GIVEN ENTRIES section start
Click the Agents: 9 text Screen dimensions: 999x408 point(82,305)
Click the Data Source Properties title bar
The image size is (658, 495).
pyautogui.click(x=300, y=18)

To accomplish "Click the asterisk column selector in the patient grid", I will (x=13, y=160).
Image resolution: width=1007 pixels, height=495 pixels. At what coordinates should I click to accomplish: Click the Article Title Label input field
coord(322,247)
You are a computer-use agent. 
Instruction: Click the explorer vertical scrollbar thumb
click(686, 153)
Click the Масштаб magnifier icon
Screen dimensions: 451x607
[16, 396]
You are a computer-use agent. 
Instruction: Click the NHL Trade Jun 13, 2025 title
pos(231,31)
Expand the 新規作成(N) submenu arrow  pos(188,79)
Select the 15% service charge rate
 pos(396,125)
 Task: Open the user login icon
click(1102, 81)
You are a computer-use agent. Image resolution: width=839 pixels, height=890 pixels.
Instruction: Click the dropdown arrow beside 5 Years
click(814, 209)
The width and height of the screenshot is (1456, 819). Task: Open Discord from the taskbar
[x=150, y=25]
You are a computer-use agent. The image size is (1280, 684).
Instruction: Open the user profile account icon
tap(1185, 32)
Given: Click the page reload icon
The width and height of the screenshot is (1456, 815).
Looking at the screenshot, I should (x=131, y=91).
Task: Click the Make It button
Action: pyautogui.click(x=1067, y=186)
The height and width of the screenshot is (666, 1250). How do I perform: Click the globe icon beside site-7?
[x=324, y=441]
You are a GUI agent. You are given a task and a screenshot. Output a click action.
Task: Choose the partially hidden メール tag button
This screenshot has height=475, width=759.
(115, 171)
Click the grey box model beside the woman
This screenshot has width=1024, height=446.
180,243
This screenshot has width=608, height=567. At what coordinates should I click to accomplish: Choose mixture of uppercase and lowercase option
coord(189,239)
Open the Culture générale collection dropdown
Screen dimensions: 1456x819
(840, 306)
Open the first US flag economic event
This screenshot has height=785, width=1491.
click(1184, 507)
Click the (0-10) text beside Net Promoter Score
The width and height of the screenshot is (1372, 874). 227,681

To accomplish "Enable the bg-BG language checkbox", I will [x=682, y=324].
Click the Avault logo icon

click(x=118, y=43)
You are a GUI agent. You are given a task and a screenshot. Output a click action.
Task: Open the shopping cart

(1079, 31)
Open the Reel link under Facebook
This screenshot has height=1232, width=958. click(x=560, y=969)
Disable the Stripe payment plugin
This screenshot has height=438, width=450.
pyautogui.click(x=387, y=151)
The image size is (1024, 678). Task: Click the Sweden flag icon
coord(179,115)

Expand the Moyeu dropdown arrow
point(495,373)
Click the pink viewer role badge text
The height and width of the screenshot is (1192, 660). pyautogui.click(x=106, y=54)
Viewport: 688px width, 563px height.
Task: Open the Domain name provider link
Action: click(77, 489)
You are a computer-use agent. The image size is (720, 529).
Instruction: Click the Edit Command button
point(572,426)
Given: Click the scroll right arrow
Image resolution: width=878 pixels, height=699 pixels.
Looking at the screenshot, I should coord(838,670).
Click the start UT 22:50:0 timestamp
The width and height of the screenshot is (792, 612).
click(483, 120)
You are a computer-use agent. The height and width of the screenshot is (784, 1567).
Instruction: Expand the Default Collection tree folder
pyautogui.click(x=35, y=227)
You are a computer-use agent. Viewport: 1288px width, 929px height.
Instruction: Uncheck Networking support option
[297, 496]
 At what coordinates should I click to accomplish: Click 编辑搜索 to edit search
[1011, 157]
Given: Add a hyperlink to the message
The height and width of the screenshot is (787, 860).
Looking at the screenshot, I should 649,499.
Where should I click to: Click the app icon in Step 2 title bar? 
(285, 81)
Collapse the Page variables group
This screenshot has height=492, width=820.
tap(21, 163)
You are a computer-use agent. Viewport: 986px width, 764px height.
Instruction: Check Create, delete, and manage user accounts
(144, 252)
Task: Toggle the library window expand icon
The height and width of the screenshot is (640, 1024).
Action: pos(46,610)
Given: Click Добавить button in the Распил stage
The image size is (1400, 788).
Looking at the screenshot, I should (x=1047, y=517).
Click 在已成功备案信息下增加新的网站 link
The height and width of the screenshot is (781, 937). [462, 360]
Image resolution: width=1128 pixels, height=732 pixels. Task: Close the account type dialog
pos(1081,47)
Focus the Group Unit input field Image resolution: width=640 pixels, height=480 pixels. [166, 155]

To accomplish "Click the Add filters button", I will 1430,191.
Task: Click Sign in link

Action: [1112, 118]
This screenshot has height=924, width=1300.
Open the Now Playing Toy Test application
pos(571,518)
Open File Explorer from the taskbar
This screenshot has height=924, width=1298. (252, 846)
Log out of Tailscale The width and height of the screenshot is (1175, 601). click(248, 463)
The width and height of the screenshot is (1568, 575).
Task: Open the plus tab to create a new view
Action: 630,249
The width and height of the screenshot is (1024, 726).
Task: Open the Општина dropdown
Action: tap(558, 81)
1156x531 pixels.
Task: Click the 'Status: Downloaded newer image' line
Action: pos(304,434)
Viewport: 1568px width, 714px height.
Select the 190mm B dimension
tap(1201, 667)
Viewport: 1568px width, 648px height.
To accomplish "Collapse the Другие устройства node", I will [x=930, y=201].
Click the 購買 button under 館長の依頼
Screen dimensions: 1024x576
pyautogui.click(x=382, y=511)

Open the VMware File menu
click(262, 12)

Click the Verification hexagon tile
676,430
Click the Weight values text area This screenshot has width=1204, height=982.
GIVEN ENTRIES section end
Write out every entry again, exactly as it appears.

Click the Agents: 9 text Screen dimensions: 999x408 point(82,305)
Click the Data Source Properties title bar
The image size is (658, 495).
pyautogui.click(x=300, y=18)

To accomplish "Click the asterisk column selector in the patient grid", I will (x=13, y=160).
Image resolution: width=1007 pixels, height=495 pixels. At what coordinates should I click to accomplish: Click the Article Title Label input field
coord(322,247)
You are a computer-use agent. 
Instruction: Click the explorer vertical scrollbar thumb
click(686, 153)
Click the Масштаб magnifier icon
Screen dimensions: 451x607
[16, 396]
You are a computer-use agent. 
Instruction: Click the NHL Trade Jun 13, 2025 title
pos(231,31)
Expand the 新規作成(N) submenu arrow  pos(188,79)
Select the 15% service charge rate
 pos(396,125)
 Task: Open the user login icon
click(1102, 81)
You are a computer-use agent. Image resolution: width=839 pixels, height=890 pixels.
Instruction: Click the dropdown arrow beside 5 Years
click(814, 209)
The width and height of the screenshot is (1456, 819). Task: Open Discord from the taskbar
[x=150, y=25]
You are a computer-use agent. The image size is (1280, 684).
Instruction: Open the user profile account icon
tap(1185, 32)
Given: Click the page reload icon
The width and height of the screenshot is (1456, 815).
Looking at the screenshot, I should (x=131, y=91).
Task: Click the Make It button
Action: pyautogui.click(x=1067, y=186)
The height and width of the screenshot is (666, 1250). How do I perform: Click the globe icon beside site-7?
[x=324, y=441]
You are a GUI agent. You are given a task and a screenshot. Output a click action.
Task: Choose the partially hidden メール tag button
This screenshot has height=475, width=759.
(115, 171)
Click the grey box model beside the woman
This screenshot has width=1024, height=446.
180,243
This screenshot has width=608, height=567. At what coordinates should I click to accomplish: Choose mixture of uppercase and lowercase option
coord(189,239)
Open the Culture générale collection dropdown
Screen dimensions: 1456x819
(840, 306)
Open the first US flag economic event
This screenshot has height=785, width=1491.
click(1184, 507)
Click the (0-10) text beside Net Promoter Score
The width and height of the screenshot is (1372, 874). 227,681

To accomplish "Enable the bg-BG language checkbox", I will [x=682, y=324].
Click the Avault logo icon

click(x=118, y=43)
You are a GUI agent. You are given a task and a screenshot. Output a click action.
Task: Open the shopping cart

(1079, 31)
Open the Reel link under Facebook
This screenshot has height=1232, width=958. click(x=560, y=969)
Disable the Stripe payment plugin
This screenshot has height=438, width=450.
pyautogui.click(x=387, y=151)
The image size is (1024, 678). Task: Click the Sweden flag icon
coord(179,115)

Expand the Moyeu dropdown arrow
point(495,373)
Click the pink viewer role badge text
The height and width of the screenshot is (1192, 660). pyautogui.click(x=106, y=54)
Viewport: 688px width, 563px height.
Task: Open the Domain name provider link
Action: click(77, 489)
You are a computer-use agent. The image size is (720, 529).
Instruction: Click the Edit Command button
point(572,426)
Given: Click the scroll right arrow
Image resolution: width=878 pixels, height=699 pixels.
Looking at the screenshot, I should coord(838,670).
Click the start UT 22:50:0 timestamp
The width and height of the screenshot is (792, 612).
click(483, 120)
You are a computer-use agent. The height and width of the screenshot is (784, 1567).
Instruction: Expand the Default Collection tree folder
pyautogui.click(x=35, y=227)
You are a computer-use agent. Viewport: 1288px width, 929px height.
Instruction: Uncheck Networking support option
[297, 496]
 At what coordinates should I click to accomplish: Click 编辑搜索 to edit search
[1011, 157]
Given: Add a hyperlink to the message
The height and width of the screenshot is (787, 860).
Looking at the screenshot, I should 649,499.
Where should I click to: Click the app icon in Step 2 title bar? 
(285, 81)
Collapse the Page variables group
This screenshot has height=492, width=820.
tap(21, 163)
You are a computer-use agent. Viewport: 986px width, 764px height.
Instruction: Check Create, delete, and manage user accounts
(144, 252)
Task: Toggle the library window expand icon
The height and width of the screenshot is (640, 1024).
Action: pos(46,610)
Given: Click Добавить button in the Распил stage
The image size is (1400, 788).
Looking at the screenshot, I should (x=1047, y=517).
Click 在已成功备案信息下增加新的网站 link
The height and width of the screenshot is (781, 937). [462, 360]
Image resolution: width=1128 pixels, height=732 pixels. Task: Close the account type dialog
pos(1081,47)
Focus the Group Unit input field Image resolution: width=640 pixels, height=480 pixels. [166, 155]

To accomplish "Click the Add filters button", I will 1430,191.
Task: Click Sign in link

Action: [1112, 118]
This screenshot has height=924, width=1300.
Open the Now Playing Toy Test application
pos(571,518)
Open File Explorer from the taskbar
This screenshot has height=924, width=1298. (252, 846)
Log out of Tailscale The width and height of the screenshot is (1175, 601). click(248, 463)
The width and height of the screenshot is (1568, 575).
Task: Open the plus tab to create a new view
Action: 630,249
The width and height of the screenshot is (1024, 726).
Task: Open the Општина dropdown
Action: tap(558, 81)
1156x531 pixels.
Task: Click the 'Status: Downloaded newer image' line
Action: pos(304,434)
Viewport: 1568px width, 714px height.
Select the 190mm B dimension
tap(1201, 667)
Viewport: 1568px width, 648px height.
To accomplish "Collapse the Другие устройства node", I will [x=930, y=201].
Click the 購買 button under 館長の依頼
Screen dimensions: 1024x576
pyautogui.click(x=382, y=511)

Open the VMware File menu
click(262, 12)

Click the Verification hexagon tile
676,430
Click the Weight values text area This screenshot has width=1204, height=982.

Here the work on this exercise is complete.